Solange eut un petit rire.

— M’sieur le comte en gardait toujours la clęf sur lui. Mais la serrure n’était pas compliquée. Victor m’a montré un jour que la clef d’un petit secrétaire l’ouvrait facilement.

— Je comprends ! répéta Lamblin.

Puis il se leva et changea de ton :

— Mademoiselle Solange, je vous remercie. Et ne vous désolez pas trop pour Victor : il sera bientôt vengé !
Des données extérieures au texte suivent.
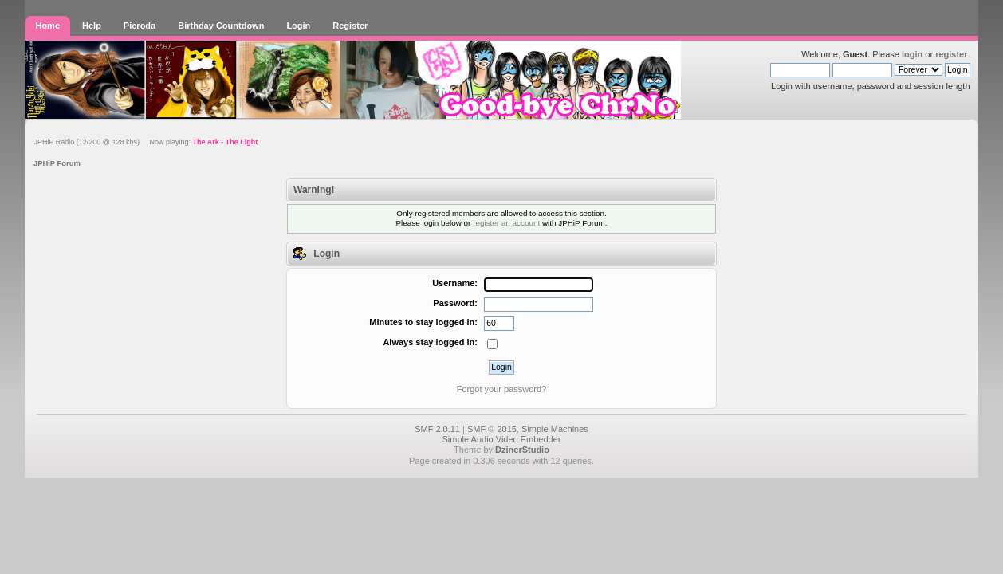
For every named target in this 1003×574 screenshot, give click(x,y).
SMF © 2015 (492, 429)
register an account (506, 222)
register (951, 54)
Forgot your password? (502, 389)
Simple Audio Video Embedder (501, 439)
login (912, 54)
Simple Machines (554, 429)
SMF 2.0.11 (437, 429)
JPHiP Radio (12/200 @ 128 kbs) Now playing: (145, 142)
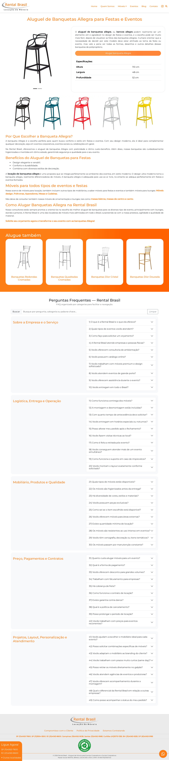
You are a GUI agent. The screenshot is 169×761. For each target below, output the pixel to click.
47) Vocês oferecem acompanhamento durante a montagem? (115, 682)
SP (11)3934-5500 (39, 737)
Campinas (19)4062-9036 (73, 737)
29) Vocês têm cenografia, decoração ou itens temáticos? (119, 538)
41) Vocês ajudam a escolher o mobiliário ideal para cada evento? (118, 638)
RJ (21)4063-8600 (53, 737)
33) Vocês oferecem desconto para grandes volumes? (117, 572)
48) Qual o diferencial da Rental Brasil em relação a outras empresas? (119, 692)
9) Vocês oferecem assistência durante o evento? (114, 380)
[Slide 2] (40, 88)
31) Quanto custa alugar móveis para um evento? (114, 558)
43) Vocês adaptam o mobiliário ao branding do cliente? (118, 653)
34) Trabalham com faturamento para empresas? (114, 579)
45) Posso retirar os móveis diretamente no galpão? (116, 667)
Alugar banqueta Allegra (118, 53)
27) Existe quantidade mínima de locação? (111, 524)
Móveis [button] (120, 6)
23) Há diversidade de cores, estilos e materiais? (114, 496)
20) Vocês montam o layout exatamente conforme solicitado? (115, 467)
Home (91, 6)
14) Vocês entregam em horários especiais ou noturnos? (118, 422)
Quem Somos (105, 6)
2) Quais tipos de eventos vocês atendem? (111, 329)
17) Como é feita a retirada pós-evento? (109, 443)
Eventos (132, 6)
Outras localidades (12, 757)
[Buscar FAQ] (84, 311)
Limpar (152, 312)
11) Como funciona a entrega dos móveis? (110, 401)
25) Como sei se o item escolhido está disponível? (115, 510)
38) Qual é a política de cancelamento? (109, 607)
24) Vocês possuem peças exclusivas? (108, 503)
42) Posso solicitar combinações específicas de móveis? (118, 646)
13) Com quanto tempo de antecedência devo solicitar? (118, 415)
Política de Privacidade (88, 731)
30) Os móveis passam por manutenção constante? (116, 545)
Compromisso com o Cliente (58, 731)
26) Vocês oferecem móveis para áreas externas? (114, 517)
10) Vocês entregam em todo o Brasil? (108, 387)
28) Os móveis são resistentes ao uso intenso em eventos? (119, 531)
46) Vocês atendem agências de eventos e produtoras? (118, 674)
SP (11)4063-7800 (23, 737)
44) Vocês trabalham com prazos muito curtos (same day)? (120, 660)
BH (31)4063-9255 (130, 737)
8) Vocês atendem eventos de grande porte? (112, 373)
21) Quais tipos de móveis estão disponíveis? (112, 482)
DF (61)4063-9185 (145, 737)
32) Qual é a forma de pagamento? (107, 565)
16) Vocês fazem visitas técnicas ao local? (110, 436)
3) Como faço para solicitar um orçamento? (111, 336)
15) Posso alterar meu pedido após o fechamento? (115, 429)
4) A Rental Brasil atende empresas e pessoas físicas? (116, 343)
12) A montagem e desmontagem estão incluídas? (115, 408)
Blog (143, 6)
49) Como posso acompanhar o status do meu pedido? (118, 700)
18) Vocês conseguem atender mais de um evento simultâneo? (115, 451)
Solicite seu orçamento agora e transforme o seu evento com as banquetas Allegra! (50, 221)
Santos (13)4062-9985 (93, 737)
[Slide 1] (35, 88)
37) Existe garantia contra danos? (106, 600)
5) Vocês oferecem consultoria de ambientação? (114, 350)
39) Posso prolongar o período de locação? (111, 614)
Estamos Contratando (114, 731)
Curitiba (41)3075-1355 (112, 737)
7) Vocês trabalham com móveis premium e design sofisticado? (115, 365)
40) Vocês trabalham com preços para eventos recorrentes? (113, 622)
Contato (153, 6)
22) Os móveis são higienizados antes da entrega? (115, 489)
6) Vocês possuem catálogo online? (107, 357)
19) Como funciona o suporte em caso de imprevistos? (117, 459)
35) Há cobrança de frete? (102, 586)
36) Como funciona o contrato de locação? (111, 593)
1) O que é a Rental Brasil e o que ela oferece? (112, 322)
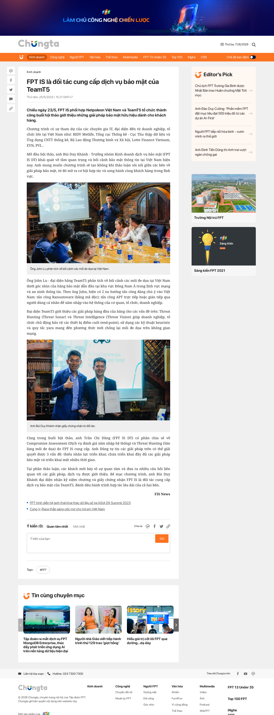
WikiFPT (205, 701)
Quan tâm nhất (57, 526)
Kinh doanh (37, 57)
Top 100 (185, 57)
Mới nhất (79, 526)
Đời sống (148, 689)
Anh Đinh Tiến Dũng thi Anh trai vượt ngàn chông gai (223, 152)
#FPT (43, 561)
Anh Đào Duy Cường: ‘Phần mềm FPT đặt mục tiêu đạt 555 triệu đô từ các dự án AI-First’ (223, 113)
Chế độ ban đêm (241, 57)
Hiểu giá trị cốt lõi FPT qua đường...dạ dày (147, 632)
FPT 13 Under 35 (162, 57)
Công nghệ (58, 57)
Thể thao (117, 57)
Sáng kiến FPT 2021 (209, 271)
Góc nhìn (148, 695)
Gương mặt (149, 683)
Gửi (162, 538)
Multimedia (136, 57)
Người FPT (80, 57)
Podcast (205, 695)
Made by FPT (123, 689)
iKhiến (175, 683)
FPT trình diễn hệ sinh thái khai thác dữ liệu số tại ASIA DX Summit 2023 (80, 503)
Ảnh (202, 689)
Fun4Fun (177, 689)
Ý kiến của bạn (98, 538)
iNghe (202, 57)
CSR (215, 57)
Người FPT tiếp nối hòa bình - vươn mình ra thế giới (223, 134)
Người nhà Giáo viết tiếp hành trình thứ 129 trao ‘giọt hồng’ (98, 632)
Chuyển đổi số (123, 683)
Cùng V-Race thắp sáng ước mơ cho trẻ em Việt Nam (67, 509)
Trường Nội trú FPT (209, 218)
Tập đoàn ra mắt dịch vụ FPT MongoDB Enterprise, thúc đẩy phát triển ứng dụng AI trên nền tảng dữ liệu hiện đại (45, 636)
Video (203, 683)
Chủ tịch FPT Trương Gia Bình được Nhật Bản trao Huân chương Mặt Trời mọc (223, 90)
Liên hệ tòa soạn (31, 664)
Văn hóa (98, 57)
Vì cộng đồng (180, 695)
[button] (176, 615)
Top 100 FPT (237, 690)
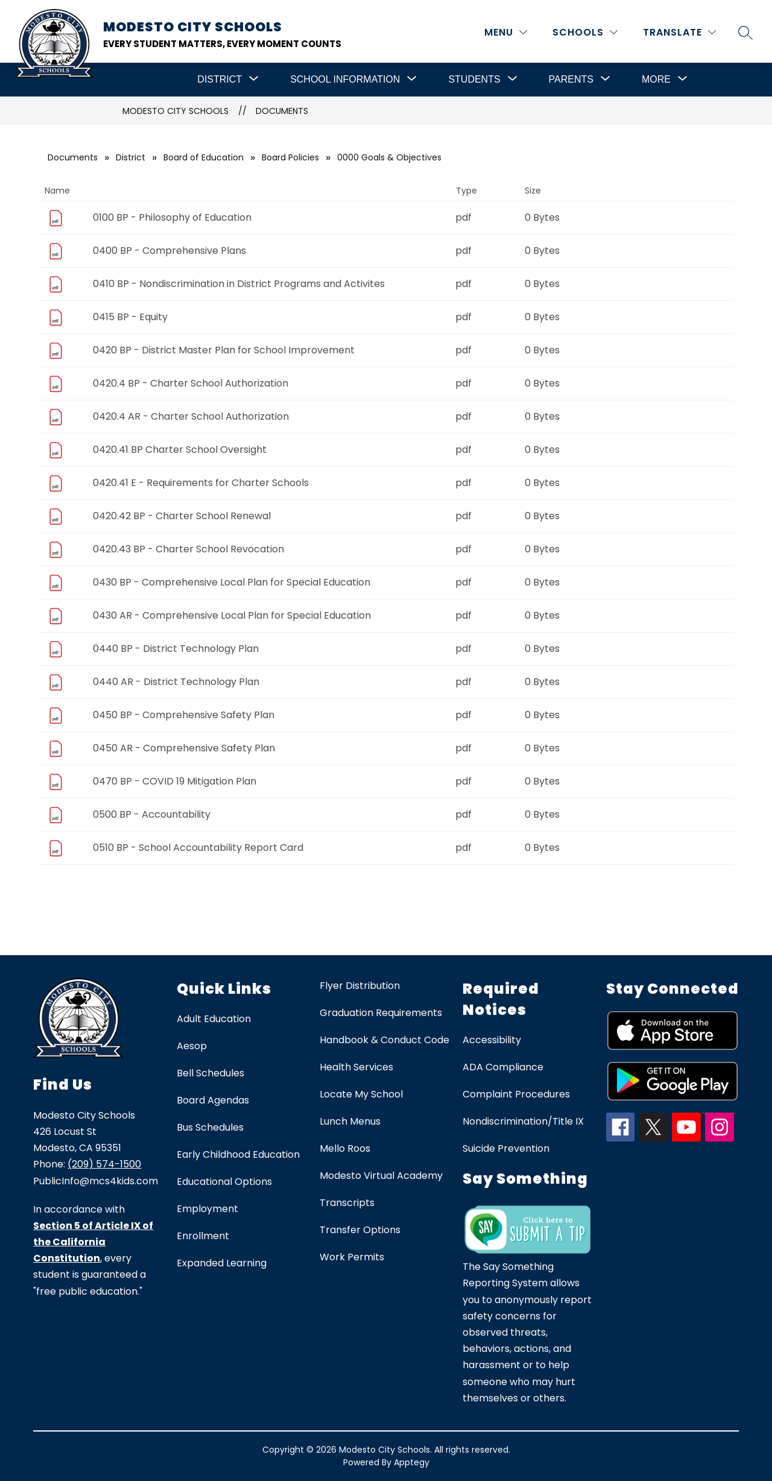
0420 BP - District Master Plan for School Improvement (224, 350)
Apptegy (411, 1462)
Elle se retourna, étonnée.

— Vous avez des indices ?

— Plus que le criminel ne le croit, certainement !

Elle sortit du bureau, plongée dans ses pensées, et ne remarqua pas un ouvrier qui, une musette gonflée au côté, flânait dans le vestibule. Il jeta un coup d’œil interrogateur à Lamblin qui répondit par un signe affirmatif. Nonchalant, l’homme sortit derrière Solange, la dépassa dans l’escalier, s’arrêta sur le trottoir pour allumer une cigarette et, prenant en filature la jeune femme, se dirigea à sa suite vers le métro.

Pendant ce temps, Lamblin rédigeait en hâte une dépêche.

— Faites passer ce télégramme. Urgence ! dit-il à l’huissier qui avait répondu à son coup de sonnette.

Resté seul, il médita longuement.

— Cette fois, il me semble bien que j’entrevois la vérité ! Mais, prudence ! Motus et remotus ! Pas un mot à la reine mère ! Je ne vais pas me faire de nouveau donner sur les doigts !… Mais je crois que je pourrai me passer des empreintes de Van Laar.